Dataset excerpts below:

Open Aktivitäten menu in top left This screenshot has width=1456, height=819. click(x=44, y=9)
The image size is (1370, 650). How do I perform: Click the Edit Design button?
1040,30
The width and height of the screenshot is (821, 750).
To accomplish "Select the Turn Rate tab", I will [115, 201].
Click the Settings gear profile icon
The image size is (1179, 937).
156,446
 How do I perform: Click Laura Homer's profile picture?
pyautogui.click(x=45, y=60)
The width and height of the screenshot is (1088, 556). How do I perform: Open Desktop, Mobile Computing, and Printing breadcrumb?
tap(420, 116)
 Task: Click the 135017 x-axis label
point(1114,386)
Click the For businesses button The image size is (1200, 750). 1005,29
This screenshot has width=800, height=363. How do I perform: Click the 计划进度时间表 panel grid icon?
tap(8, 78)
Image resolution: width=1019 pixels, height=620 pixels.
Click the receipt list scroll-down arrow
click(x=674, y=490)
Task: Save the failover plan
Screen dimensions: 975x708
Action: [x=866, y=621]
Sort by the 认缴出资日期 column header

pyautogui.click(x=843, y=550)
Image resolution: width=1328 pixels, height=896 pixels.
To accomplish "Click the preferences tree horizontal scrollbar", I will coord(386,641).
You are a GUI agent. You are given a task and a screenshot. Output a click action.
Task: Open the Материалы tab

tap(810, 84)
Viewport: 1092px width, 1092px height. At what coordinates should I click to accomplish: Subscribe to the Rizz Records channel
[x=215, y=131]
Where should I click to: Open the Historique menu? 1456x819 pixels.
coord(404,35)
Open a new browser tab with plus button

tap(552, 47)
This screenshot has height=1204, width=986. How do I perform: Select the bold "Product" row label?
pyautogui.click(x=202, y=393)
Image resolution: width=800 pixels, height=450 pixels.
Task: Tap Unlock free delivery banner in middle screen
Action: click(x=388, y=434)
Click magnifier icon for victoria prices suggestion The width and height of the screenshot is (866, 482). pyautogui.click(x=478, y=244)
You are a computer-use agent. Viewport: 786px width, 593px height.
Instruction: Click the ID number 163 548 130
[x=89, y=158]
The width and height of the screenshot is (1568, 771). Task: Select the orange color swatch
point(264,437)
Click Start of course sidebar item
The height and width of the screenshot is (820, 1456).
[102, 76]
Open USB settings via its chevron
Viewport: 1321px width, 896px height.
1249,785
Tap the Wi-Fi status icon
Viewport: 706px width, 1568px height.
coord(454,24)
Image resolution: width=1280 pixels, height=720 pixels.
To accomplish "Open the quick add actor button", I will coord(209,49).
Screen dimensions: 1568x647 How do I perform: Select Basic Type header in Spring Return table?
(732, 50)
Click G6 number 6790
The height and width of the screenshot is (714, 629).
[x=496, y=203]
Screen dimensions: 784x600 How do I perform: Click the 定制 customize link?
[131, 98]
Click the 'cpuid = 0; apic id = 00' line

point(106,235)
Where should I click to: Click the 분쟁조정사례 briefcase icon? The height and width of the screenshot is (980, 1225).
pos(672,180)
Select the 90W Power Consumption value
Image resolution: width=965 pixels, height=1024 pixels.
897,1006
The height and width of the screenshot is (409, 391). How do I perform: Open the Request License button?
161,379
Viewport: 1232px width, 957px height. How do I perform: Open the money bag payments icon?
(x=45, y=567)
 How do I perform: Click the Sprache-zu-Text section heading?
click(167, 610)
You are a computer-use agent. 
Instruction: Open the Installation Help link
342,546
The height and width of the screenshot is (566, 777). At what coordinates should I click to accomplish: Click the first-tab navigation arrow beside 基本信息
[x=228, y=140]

End of Dataset excerpts.

Work task:
Count each line of the listing above that holds the string "computer", and state that count without anything added.

Exercise result:
2